======== Source data ========
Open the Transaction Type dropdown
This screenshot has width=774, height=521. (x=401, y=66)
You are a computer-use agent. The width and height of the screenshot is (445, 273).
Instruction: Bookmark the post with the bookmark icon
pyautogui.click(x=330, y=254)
========
======== Source data ========
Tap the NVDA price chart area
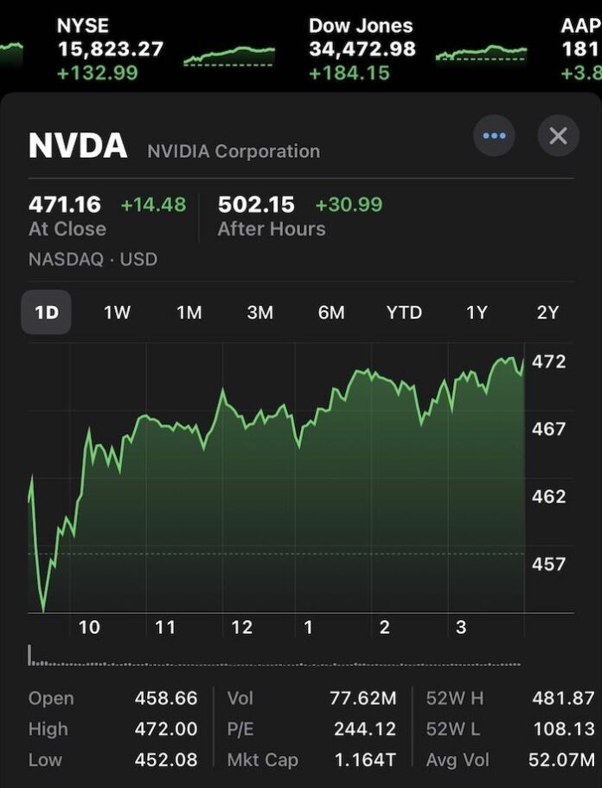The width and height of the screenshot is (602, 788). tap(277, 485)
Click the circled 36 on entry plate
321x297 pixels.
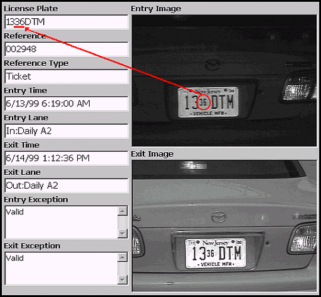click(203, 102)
========
What the exercise asks >> Please turn the rows starting with the line that contains "Open the Transaction Type dropdown" and going on through the line that contains "pyautogui.click(x=330, y=254)" into a numbered list, leaving out any blank lines.

Written answer >>
1. Open the Transaction Type dropdown
2. This screenshot has width=774, height=521. (x=401, y=66)
3. You are a computer-use agent. The width and height of the screenshot is (445, 273).
4. Instruction: Bookmark the post with the bookmark icon
5. pyautogui.click(x=330, y=254)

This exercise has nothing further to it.